Employees with lots of links to outside world are therefore more exposed.

I don't know Office 365 well, so I cannot tell you how to stop this. However, it may actually be good that your employees receive a few emails that are obviously phishing. This helps them remain alert and apply common sense checks on each message before acting. One day, your company may be subject to an elaborate phishing attempt with no easy way to distinguish automatically good from bad emails. If that happens, the best barrier would be the employee not clicking on the link nor replying.

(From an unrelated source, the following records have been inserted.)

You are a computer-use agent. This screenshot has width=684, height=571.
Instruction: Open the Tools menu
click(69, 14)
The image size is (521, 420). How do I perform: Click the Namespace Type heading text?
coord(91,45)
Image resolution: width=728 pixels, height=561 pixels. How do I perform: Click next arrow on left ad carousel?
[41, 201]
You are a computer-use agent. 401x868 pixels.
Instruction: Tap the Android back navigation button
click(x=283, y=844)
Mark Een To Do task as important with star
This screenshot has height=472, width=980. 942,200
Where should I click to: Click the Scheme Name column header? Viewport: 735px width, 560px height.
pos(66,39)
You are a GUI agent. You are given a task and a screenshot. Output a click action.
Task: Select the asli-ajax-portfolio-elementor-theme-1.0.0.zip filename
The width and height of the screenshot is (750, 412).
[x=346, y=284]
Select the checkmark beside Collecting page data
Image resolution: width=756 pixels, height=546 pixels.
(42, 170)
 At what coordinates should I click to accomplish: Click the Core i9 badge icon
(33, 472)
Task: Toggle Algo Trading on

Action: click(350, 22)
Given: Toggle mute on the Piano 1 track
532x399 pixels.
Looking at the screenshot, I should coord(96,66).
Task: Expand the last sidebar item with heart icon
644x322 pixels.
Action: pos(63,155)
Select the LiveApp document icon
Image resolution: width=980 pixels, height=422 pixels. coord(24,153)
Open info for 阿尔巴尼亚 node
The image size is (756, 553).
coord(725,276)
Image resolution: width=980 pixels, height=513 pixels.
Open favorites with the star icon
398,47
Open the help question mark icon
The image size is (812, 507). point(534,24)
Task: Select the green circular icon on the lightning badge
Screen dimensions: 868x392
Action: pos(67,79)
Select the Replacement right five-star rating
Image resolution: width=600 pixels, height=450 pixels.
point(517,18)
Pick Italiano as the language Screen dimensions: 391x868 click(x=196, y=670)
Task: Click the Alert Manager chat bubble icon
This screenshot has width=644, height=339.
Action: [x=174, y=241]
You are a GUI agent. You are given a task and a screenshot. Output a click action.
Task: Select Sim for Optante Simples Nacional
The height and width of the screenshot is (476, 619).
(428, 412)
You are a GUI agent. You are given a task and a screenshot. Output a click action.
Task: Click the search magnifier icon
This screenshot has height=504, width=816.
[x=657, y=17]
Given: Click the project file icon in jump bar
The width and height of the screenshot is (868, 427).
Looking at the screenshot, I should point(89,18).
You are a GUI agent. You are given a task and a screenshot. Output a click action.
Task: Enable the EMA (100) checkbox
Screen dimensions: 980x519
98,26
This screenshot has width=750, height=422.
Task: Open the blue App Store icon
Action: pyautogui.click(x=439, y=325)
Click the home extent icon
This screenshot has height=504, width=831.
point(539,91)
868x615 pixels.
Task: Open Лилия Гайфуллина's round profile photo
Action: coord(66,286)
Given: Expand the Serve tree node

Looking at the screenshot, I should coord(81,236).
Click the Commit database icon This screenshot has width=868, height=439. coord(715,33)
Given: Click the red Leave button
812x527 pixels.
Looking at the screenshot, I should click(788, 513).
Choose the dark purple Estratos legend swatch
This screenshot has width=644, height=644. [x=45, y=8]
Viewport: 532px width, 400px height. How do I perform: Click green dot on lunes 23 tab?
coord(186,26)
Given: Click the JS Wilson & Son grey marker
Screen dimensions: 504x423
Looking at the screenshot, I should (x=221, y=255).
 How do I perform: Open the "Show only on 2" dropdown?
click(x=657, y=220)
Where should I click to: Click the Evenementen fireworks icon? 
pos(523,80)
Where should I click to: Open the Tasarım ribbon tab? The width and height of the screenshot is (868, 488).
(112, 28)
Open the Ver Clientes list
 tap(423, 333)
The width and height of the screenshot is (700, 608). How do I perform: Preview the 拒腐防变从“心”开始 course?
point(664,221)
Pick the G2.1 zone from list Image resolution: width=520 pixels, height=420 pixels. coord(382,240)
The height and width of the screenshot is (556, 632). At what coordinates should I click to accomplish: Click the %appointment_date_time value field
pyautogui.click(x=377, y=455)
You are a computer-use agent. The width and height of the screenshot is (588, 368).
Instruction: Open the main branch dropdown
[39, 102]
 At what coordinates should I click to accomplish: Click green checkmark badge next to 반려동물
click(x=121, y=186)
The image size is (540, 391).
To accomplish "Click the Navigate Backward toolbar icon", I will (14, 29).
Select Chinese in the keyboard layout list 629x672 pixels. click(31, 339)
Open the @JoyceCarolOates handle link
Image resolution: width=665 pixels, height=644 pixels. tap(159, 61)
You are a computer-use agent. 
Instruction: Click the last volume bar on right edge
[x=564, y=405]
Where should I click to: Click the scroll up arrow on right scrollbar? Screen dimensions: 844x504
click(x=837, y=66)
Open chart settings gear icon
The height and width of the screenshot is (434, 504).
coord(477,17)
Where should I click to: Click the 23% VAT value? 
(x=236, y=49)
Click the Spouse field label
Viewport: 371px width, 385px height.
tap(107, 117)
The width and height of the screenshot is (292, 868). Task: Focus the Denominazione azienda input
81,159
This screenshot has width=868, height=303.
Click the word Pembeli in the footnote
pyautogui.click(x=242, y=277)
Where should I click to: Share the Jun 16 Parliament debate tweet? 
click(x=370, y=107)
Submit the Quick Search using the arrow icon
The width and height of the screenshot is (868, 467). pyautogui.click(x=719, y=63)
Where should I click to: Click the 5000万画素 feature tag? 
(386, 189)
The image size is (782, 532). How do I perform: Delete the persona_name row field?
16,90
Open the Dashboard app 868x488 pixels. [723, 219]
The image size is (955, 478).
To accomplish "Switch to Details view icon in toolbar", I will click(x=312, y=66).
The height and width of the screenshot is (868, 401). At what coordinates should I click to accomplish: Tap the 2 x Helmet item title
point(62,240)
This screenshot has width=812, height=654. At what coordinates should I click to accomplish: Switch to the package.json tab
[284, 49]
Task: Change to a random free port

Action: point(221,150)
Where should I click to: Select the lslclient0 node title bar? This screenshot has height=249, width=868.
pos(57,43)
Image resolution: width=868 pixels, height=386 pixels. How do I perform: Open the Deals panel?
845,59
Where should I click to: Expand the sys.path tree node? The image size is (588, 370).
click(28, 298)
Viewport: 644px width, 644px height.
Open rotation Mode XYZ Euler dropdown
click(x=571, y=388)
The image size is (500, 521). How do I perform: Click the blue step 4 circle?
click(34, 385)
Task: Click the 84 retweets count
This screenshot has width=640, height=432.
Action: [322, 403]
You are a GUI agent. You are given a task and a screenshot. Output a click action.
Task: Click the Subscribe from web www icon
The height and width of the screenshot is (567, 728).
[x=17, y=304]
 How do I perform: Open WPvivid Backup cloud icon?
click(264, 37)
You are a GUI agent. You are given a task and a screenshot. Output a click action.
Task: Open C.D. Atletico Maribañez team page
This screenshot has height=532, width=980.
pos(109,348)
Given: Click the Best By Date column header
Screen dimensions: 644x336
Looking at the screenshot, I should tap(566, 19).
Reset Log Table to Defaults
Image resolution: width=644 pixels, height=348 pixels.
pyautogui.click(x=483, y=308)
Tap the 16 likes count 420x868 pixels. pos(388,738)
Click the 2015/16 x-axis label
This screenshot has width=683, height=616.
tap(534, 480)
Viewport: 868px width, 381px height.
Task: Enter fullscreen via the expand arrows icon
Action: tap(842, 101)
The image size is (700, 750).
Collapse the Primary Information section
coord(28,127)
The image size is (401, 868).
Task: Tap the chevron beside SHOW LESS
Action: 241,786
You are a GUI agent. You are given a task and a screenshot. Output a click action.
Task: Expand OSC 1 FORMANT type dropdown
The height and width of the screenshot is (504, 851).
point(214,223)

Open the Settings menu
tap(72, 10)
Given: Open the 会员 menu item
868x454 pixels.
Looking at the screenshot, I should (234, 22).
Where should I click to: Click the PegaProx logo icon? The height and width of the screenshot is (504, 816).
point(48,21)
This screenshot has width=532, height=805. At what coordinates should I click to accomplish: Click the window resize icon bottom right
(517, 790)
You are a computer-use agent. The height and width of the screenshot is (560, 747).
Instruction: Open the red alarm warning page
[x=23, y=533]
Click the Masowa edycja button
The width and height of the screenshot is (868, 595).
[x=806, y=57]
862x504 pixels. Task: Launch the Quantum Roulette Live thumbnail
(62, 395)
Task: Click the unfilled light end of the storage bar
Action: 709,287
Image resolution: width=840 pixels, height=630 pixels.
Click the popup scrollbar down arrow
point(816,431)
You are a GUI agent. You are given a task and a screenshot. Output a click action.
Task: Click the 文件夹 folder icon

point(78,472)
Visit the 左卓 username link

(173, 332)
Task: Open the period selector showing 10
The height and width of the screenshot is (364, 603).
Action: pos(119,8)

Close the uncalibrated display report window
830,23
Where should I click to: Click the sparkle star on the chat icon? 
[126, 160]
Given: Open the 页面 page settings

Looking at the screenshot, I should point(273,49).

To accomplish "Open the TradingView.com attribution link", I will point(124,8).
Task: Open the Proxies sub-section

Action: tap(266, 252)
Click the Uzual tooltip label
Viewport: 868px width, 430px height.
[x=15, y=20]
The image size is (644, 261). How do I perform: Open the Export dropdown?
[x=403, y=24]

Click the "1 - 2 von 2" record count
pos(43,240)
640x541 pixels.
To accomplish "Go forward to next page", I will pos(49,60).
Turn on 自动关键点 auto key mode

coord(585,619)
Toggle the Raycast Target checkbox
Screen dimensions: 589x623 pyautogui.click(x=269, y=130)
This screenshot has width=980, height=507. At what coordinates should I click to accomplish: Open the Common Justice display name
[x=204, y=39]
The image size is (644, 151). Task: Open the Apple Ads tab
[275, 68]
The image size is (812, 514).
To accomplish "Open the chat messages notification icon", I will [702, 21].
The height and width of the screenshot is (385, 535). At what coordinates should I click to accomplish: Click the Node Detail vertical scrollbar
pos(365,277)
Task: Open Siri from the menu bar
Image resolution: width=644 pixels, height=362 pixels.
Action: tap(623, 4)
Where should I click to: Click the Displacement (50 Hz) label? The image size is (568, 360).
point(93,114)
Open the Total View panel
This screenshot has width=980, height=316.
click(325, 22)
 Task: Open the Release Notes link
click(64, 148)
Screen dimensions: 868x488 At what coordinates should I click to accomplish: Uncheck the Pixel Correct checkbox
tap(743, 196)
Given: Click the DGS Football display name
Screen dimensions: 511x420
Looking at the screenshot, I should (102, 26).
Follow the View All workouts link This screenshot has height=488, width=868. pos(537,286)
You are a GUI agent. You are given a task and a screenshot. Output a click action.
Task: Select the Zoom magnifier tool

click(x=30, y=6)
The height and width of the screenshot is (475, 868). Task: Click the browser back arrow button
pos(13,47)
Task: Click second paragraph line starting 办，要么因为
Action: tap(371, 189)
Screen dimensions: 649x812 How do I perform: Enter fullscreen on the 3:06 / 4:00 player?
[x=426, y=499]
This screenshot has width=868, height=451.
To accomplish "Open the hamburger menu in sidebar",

Finally, I can add some "personal data" regarding fresh new emails: For over a decade, I have been using about 1000 personal email addresses, registered each to a unique web service. On the vast majority of those, I received only legitimate mail. On the others, I could identify two cases:

  • In the first case, the email was used to create an account for a legitimate website managed by a company that is sufficiently big to assume that handling of your personal data is pretty much all automated. IN ALL CASES, when I started to receive SPAM, a Google search pointed to news articles that the website was hacked weeks or months before the SPAM started. IN MOST OF THE CASES, the company also informed me of the data leak after they discovered the issue, but in one or two occurrences they did not...

  • In the second case, and similarly to the above, I generated the email to create an account or request a service on a legitimate website. However, it is here likely my email may have been stored on someone's personal computer (small website, service for which you can expect to receive a personal email from a human, etc). In particular, I have many addresses that got leaked when used to register for a one-time event such as a show. In that case, I assume organizers just created the website for the event with a form so that they can collect the list of participants. They then send manually legitimate messages, but unfortunately from a computer with a malicious software that can collect my data. Here, NEVER, have I found news articles about the leak, nor got informed by the organizers of any hack.